Related: Can You Change The Size Of A Motorcycle Helmet? (Solved!)

What Hairstyle Can You Use With Helmets?

Any hairstyle that uses light product, dry shampoo, or a blow dryer to increase the volume of your hair will provide more resistance to friction and pressure. The most helmet-resistant hairstyles include braids, buns, and ponytails. Avoid putting a helmet over wet hair.

Avoid risking the ruin of your style by avoiding hairstyles with little to no volume.

The absence of hair volume will cause flat helmet hair, as thin hairs separate from one another, flattening and jeopardizing your hairstyle.
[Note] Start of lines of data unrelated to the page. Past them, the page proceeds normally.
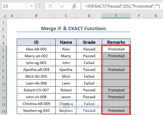Select the Alex-AB-001 ID cell
Viewport: 163px width, 115px height.
tap(36, 49)
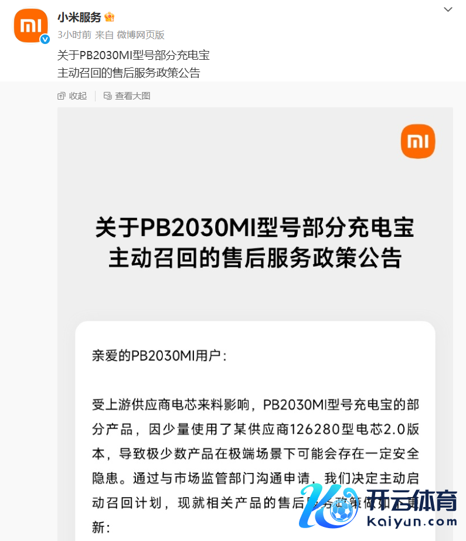Click the 查看大图 picture icon
466x541 pixels.
point(108,96)
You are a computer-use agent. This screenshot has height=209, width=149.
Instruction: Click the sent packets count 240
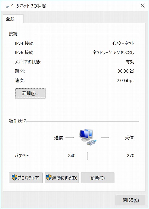72,156
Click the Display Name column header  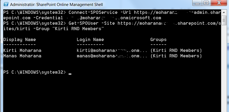click(20, 40)
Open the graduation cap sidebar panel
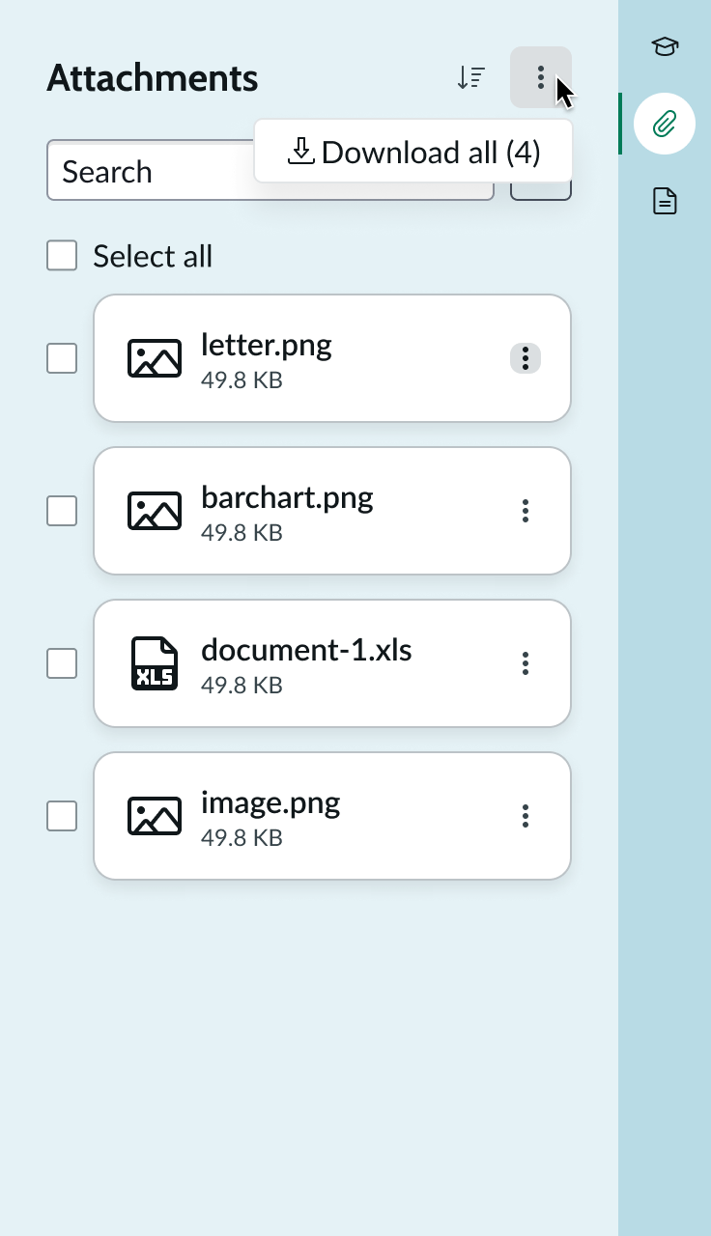Viewport: 711px width, 1236px height. 665,46
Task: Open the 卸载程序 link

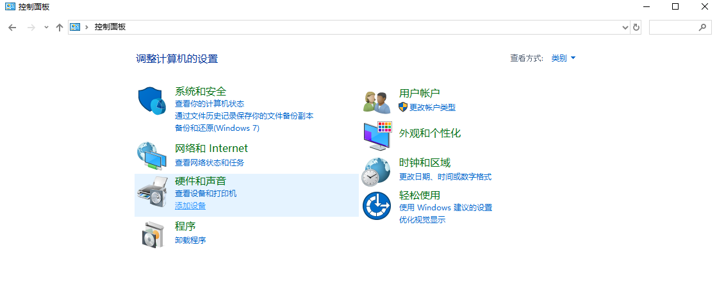Action: tap(190, 240)
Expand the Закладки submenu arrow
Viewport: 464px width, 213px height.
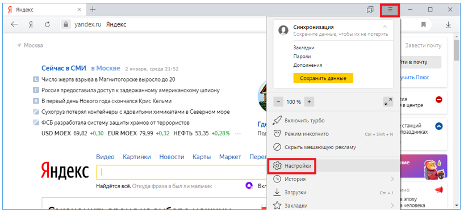392,205
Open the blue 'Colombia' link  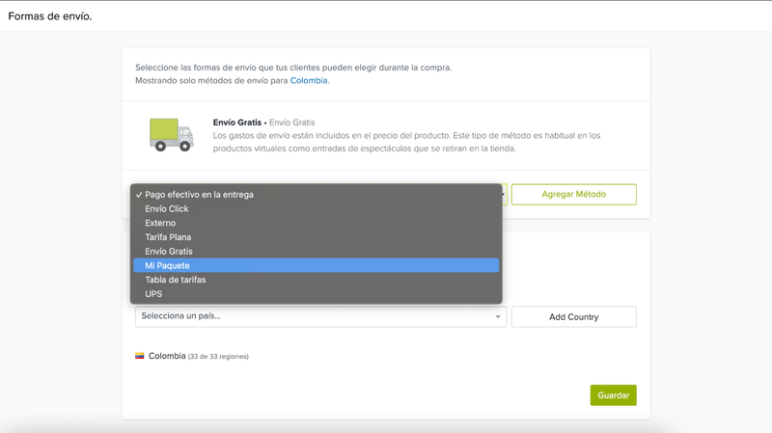click(309, 81)
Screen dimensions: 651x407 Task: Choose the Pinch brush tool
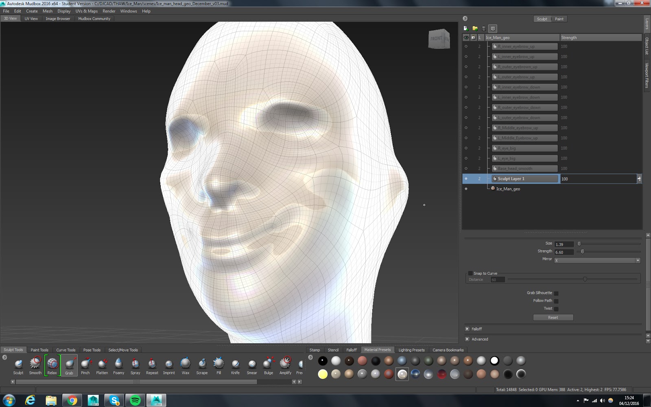coord(85,364)
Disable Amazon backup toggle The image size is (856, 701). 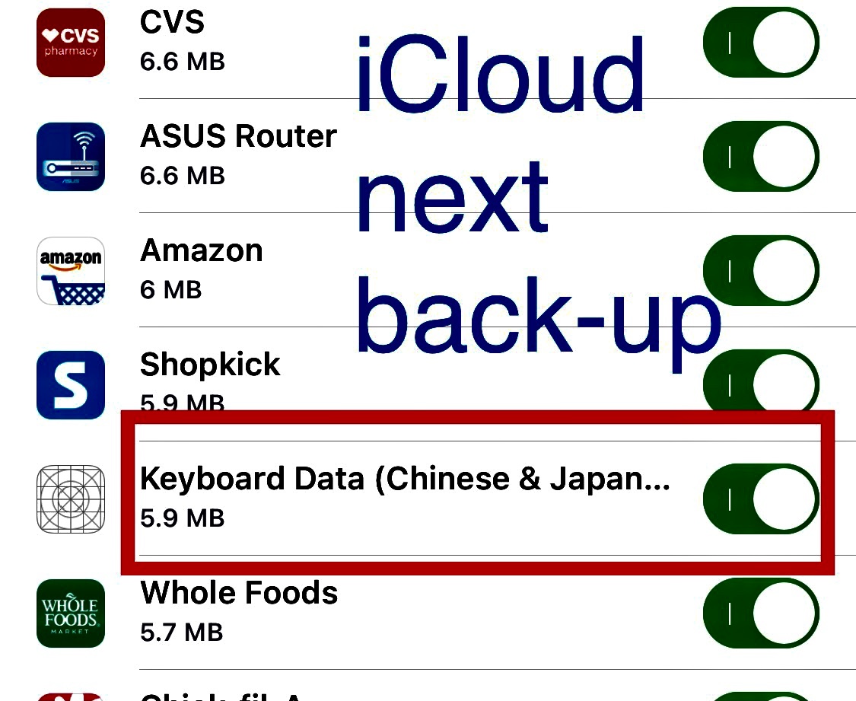760,271
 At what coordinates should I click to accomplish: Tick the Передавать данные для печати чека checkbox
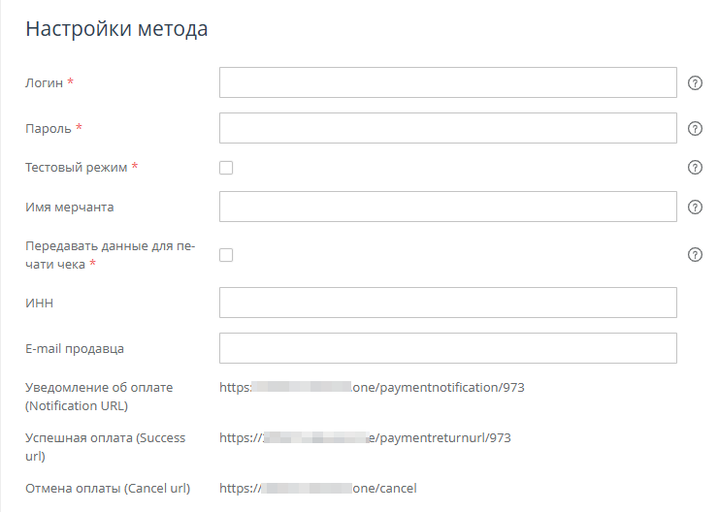[226, 255]
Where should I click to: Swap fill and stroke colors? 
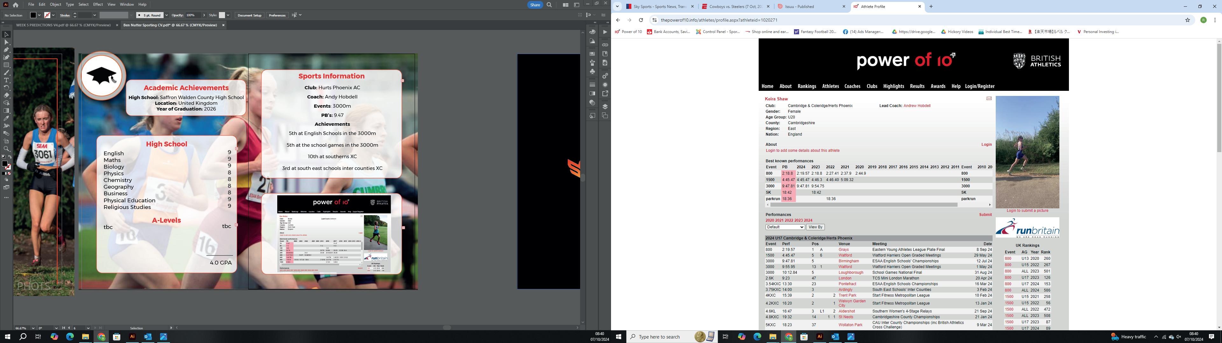tap(10, 157)
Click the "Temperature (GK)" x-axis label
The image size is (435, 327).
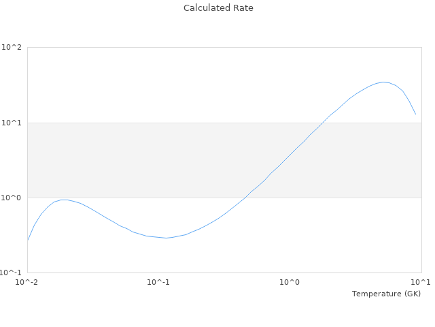pyautogui.click(x=386, y=294)
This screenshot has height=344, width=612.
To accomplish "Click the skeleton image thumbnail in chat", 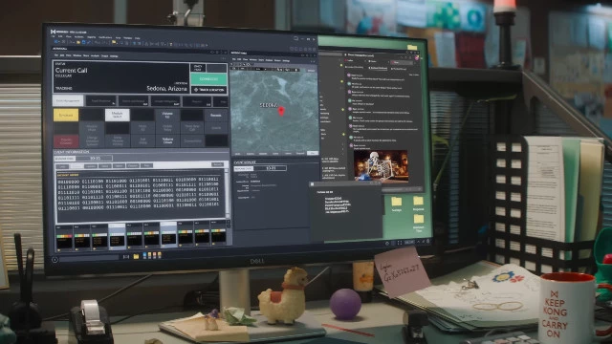I will [x=381, y=165].
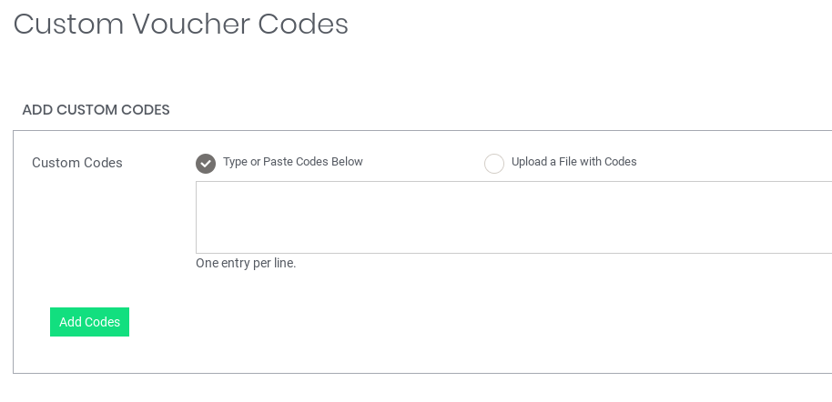Click the "Type or Paste Codes Below" label text
The image size is (832, 402).
[293, 162]
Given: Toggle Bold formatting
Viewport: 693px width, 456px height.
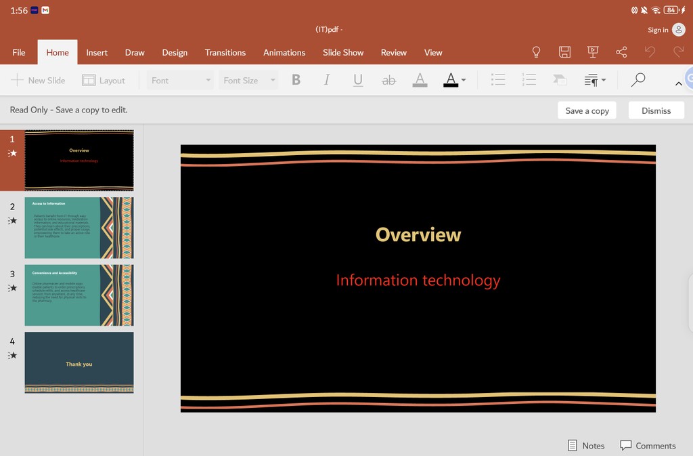Looking at the screenshot, I should 296,80.
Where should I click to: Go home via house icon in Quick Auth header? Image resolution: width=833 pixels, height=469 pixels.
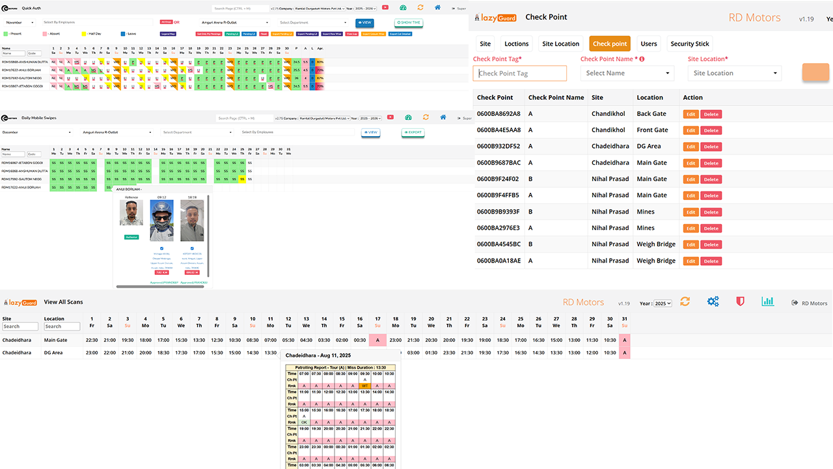[x=438, y=8]
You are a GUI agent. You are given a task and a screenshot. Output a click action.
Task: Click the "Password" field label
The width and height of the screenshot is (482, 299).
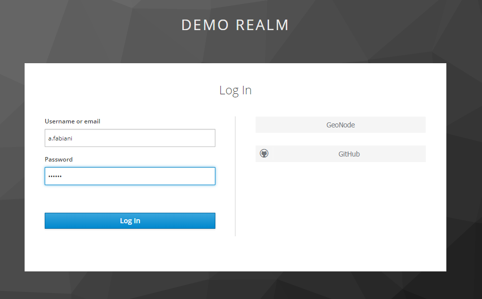click(x=59, y=160)
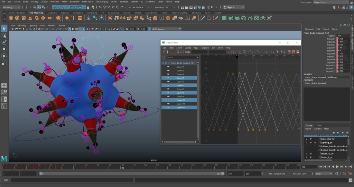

Styling your hair with a blow dryer is a good way to fight against gravity’s effects on your mane.

Arm your hairstyle with volume to fight against helmet-head by following these four easy steps:

  1. After thoroughly washing your hair with high-grade, dandruff-resistant shampoo, towel dry your wet hair just enough so that some moisture remains.
  2. Apply a light bit of heat-resistant moisturizer to your hair.
  3. Set your dryer to high and blow-dry for five minutes, sending your hair in the direction in which you want your hairstyle to flow, ensuring your hairs are indeed going in that direction.
  4. Apply a light wax or gel to set your style in place, something that adds volume but nothing that will stick to the pads inside your motorcycle helmet. 

Another pro tip I’ve picked up from some hairstylist friends is to treat your hair with dry shampoo. Dry shampoos won’t wash away your natural hair oils, which provide moisture, volume, and resistance to friction. 

That said, I’m told never to apply the dry hair washing products to your roots, and your roots are where those oils are produced. Spray the dry shampoo to the volume of your hair.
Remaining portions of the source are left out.